- Reading passage -
★ ★ ★

I have a few ideas on how to juggle the problem of multiple skill pushes:
The Cast Method - making sure everything is exactly the same, or minimal, while ratcheting up a skill. For example, increasing rowing from 20 minutes to 30 minutes while keeping everything the same. This method is usually based in fear for me because I don’t want my whole routine to fall a part (like it has in the past). Another better method MIGHT be…
Sandbagging - I initially viewed this method to implement habits, but I think it could be used as a safe diagnostic tool to discover where the breaking point is. Take two or more skills, push them, and as soon as things start to get wobbly, drop back all skills to normal levels except one. I believe that this will also solidify that one skill’s advanced practice.
Fracturing - Cycling practice. When I had a daily practice of 1 hour of cardio at the gym, I usually did an hour of recumbent cycling. But it was pretty boring. It was actually easier to break it up and do half on the cycle and half on the treadmill, or into 3 with the last 1/3 on the elliptical. I feel this would really work well with practice that involves an extension of time.
Gamification - NanoWriMo, the Flash diet, I feel this is fantastic for 30 day challenges. I actually think it’s better for pushing skills than it is for making skills habits.

★ ★ ★

- To do -
1: In the passage on juggling skill pushes, what did the writer usually do for a daily hour of cardio at the gym?
2: Print the section of the passage on juggling skill pushes between "I have a few" and "skill’s advanced practice.", inclusive.

- Material supplied -
★ ★ ★

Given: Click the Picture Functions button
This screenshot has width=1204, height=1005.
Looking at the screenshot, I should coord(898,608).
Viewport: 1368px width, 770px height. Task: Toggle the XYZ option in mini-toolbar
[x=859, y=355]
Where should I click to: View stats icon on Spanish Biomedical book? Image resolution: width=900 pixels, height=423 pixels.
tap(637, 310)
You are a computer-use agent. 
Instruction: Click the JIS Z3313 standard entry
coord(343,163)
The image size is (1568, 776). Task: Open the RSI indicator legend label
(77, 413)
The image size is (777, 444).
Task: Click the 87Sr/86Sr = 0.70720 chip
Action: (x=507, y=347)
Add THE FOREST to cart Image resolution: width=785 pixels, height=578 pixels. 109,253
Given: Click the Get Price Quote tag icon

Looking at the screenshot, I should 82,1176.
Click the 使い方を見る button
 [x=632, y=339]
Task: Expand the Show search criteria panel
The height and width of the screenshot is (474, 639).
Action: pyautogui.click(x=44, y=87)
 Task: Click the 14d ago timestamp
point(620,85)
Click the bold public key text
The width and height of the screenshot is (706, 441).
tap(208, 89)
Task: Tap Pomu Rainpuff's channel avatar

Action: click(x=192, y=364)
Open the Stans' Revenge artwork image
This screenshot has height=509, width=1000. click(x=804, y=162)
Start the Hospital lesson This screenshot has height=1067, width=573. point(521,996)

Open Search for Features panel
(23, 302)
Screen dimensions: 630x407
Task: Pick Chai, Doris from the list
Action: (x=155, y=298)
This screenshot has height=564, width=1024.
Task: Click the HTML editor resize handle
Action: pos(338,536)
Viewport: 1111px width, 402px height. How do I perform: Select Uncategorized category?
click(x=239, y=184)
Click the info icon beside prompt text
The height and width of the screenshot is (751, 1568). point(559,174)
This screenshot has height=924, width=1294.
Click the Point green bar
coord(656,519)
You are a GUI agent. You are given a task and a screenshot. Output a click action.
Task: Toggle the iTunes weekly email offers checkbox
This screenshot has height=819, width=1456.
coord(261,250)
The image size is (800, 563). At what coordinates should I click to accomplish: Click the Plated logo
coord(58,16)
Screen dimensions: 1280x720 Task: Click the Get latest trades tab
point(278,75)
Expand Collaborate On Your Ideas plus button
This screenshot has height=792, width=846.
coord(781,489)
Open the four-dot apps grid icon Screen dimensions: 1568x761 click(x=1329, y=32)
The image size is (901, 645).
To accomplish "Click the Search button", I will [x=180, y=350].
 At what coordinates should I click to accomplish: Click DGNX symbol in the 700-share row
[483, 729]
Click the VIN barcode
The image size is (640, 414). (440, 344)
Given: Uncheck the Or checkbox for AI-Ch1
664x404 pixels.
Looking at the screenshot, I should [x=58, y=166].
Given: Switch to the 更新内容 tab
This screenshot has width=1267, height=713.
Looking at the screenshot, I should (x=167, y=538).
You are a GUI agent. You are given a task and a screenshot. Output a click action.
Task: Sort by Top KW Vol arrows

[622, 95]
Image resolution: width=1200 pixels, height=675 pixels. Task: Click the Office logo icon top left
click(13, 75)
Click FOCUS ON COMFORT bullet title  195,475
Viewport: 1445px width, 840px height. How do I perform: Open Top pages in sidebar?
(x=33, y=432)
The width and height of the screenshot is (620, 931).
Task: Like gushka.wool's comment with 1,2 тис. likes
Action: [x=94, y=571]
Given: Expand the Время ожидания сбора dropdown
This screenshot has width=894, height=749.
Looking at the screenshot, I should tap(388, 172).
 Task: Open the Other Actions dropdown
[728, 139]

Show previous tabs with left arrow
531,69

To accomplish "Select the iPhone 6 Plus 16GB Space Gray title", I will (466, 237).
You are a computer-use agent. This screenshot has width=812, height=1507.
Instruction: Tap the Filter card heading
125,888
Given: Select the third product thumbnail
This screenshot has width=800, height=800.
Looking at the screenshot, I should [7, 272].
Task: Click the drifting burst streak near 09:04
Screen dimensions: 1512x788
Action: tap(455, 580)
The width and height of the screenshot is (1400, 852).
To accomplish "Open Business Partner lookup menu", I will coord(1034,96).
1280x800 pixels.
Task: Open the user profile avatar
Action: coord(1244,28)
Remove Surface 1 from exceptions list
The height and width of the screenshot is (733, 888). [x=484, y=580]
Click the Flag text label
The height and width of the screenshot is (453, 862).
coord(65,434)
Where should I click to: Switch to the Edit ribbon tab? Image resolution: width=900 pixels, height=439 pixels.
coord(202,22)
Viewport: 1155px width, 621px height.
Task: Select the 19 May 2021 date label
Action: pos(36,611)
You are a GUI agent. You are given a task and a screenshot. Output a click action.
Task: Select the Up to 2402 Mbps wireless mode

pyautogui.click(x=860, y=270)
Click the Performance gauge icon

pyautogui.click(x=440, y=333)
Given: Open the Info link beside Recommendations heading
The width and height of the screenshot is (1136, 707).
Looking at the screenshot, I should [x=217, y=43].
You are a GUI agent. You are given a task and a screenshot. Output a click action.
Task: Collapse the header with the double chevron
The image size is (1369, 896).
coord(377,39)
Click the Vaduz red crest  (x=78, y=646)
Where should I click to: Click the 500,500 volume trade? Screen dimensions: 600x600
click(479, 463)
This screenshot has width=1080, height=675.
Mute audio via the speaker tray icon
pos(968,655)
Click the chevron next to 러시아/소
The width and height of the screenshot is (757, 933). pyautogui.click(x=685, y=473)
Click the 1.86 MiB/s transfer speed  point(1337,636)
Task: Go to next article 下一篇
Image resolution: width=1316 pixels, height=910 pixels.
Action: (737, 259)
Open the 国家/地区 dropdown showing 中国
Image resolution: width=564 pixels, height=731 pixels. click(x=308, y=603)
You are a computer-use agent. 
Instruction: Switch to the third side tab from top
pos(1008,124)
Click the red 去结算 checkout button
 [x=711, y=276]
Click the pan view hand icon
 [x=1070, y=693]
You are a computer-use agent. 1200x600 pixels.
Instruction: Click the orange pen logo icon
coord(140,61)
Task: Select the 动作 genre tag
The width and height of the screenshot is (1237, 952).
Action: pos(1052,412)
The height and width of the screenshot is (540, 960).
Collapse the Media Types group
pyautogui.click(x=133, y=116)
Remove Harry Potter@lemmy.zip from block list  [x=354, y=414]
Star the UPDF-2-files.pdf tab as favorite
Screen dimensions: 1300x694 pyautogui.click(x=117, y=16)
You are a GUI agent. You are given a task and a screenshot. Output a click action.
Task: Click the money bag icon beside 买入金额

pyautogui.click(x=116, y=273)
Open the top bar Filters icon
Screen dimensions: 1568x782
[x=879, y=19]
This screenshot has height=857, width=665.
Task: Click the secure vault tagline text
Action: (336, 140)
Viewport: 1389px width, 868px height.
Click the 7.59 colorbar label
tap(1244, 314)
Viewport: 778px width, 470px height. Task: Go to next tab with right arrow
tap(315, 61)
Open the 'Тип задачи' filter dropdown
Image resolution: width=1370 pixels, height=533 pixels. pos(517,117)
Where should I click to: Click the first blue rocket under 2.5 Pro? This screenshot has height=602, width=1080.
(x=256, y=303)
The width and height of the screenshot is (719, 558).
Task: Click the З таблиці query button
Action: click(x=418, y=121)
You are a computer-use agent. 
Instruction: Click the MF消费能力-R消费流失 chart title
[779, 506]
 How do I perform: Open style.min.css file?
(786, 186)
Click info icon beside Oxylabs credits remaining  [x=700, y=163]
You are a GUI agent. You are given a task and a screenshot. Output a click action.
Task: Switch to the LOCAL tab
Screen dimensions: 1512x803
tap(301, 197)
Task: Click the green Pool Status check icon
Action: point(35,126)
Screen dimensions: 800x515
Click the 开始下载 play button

★ ★ ★

- Exercise solutions -
1: An hour of recumbent cycling.

2:
I have a few ideas on how to juggle the problem of multiple skill pushes:
The Cast Method - making sure everything is exactly the same, or minimal, while ratcheting up a skill. For example, increasing rowing from 20 minutes to 30 minutes while keeping everything the same. This method is usually based in fear for me because I don’t want my whole routine to fall a part (like it has in the past). Another better method MIGHT be…
Sandbagging - I initially viewed this method to implement habits, but I think it could be used as a safe diagnostic tool to discover where the breaking point is. Take two or more skills, push them, and as soon as things start to get wobbly, drop back all skills to normal levels except one. I believe that this will also solidify that one skill’s advanced practice.